Le terme français vient du latin qui lui-même vient du grec qui correspond à un terme hébreu.
En grec, le σκάνδαλον, qu’on écrit en lettres françaises skandalon (chaque lettre française correspond à une lettre grecque) désigne en général un dispositif matériel destiné à faire chuter, c’est-à-dire une sorte de piège et le verbe skandalizô, σκανδαλίζω signifie : dresser un piège contre quelqu’un.
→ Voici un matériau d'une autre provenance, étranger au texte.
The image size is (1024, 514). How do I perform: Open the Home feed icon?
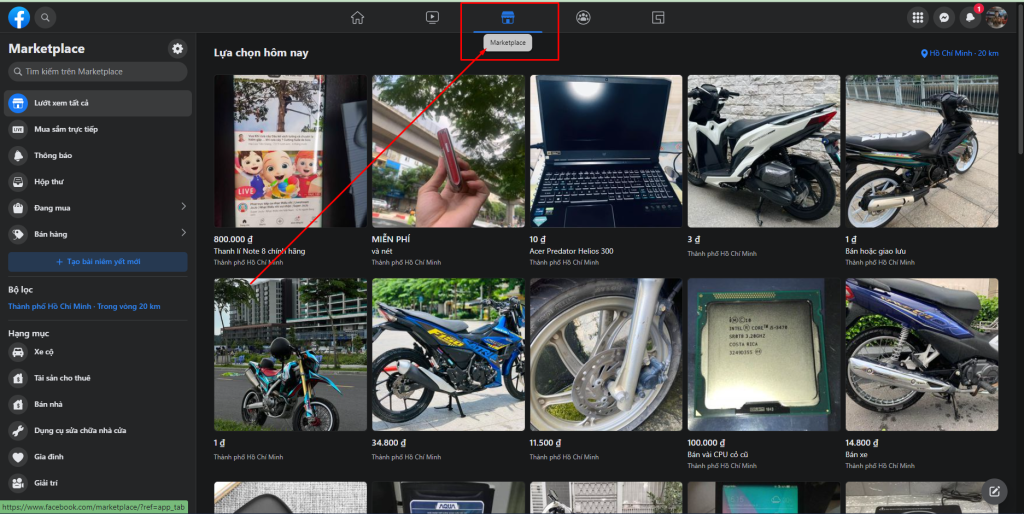tap(357, 17)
Il en existe de toutes sortes…

Jadis, savoir faire des pièges était très important : c’était beaucoup moins dangereux que d’affronter un animal et beaucoup moins coûteux en temps.
Voici en gros 3 types pièges conçus depuis des temps immémoriaux contre des animaux terrestres, et le lexique correspondant se construisit peu à peu.
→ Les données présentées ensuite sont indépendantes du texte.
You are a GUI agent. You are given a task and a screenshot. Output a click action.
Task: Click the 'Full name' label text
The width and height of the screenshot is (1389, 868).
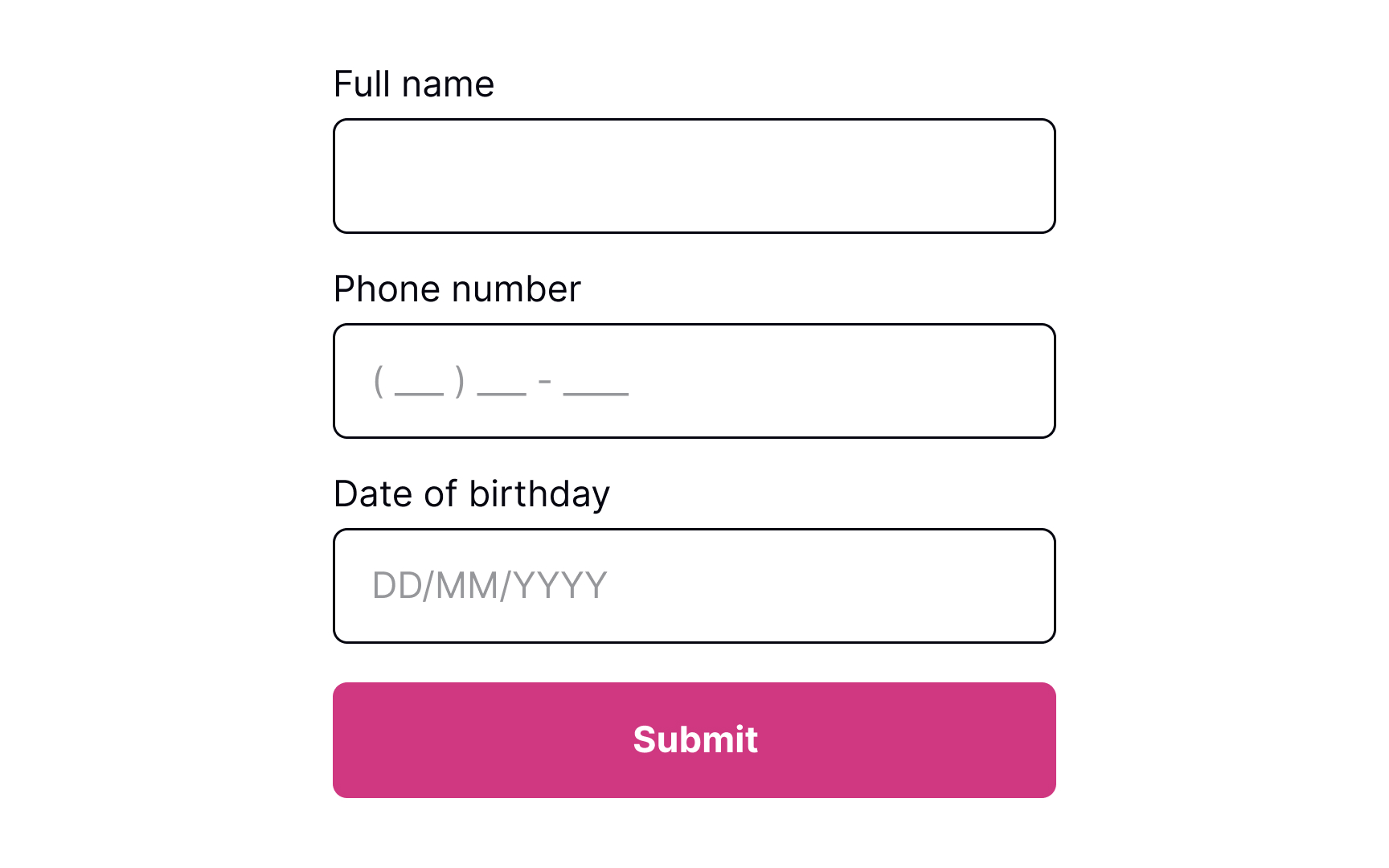tap(414, 84)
1°) le système préhistorique le plus ancien est la trappe : un trou creusé profondément dans le sol, avec des parois lisses, et d’où ne peut sortir sans échelle : il se trouve dissimulé sous des branchages entrelacés par exemple, sur le chemin de l’animal, et parfois, tout près, un appât attirant… L’animal sent le léger plancher basculer et s’effondrer sous lui, et il chute soudain à la verticale, tout au fond, prisonnier.
2°) le piège à souris, très ancien, aussi ancien que les serrures, comporte un petit morceau de gruyère tentant par

exemple, et une sorte de ressort qui est bandé ou armé : il est maintenu comprimé par une petite barre. La souris est attirée mais à son passage, la barre bascule et le ressort libéré instantanément se détend alors : il enclenche ce qui emprisonne la proie d’une façon ou d’une autre : un lasso autour du cou, un joug qui la plaque au sol…
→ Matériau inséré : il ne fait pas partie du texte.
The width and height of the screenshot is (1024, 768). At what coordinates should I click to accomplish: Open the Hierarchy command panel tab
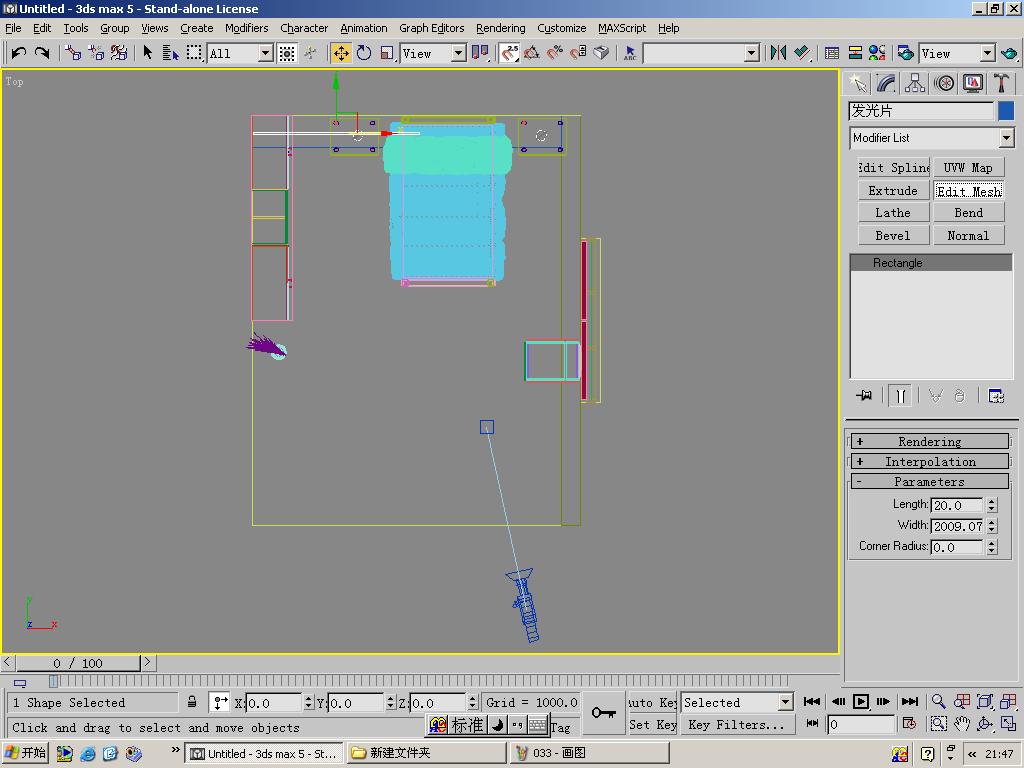pyautogui.click(x=914, y=83)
3°) un mélange des deux : le piège à loup, avec ses mâchoires inexorables
4°) le trébuchet proprement dit fonctionne lui aussi avec un système de ressort et de bascule : c’est une machine

plus complexe (et plus récente que les précédents) inspirée de la fronde. Elle expédie un projectile sur une cible (qui ne s’en doute pas !) avec une sorte de baliste qui reçoit de l’élan à partir d’un mécanisme à contrepoids. Le contrepoids doit peser environ 100 fois le poids du projectile, sachant qu’un trébuchet avec des roues lance mieux car tout tout le trébuchet peut se pencher en avant, ce qui ajoute plus de force au basculement de la verge qui projettera la boule. Ce sont les mêmes principes de physique qu’utilise un joueur lorsqu’il lève une jambe pour la baisser au moment du lancer pour donner plus de force à son lancer.
Les pièges demandent tous au chasseur ou au braconnier, une préparation, de la dissimulation, un déroulement programmé, de l’attente sur place ou non, et soudain, c’est un sol qui se dérobe sous les pieds, le lasso ou des mâchoires qui vous saisissent, un basculement qui vous fait trébucher et chuter : la proie visée ou de passage ne peut plus fuir, elle est prise…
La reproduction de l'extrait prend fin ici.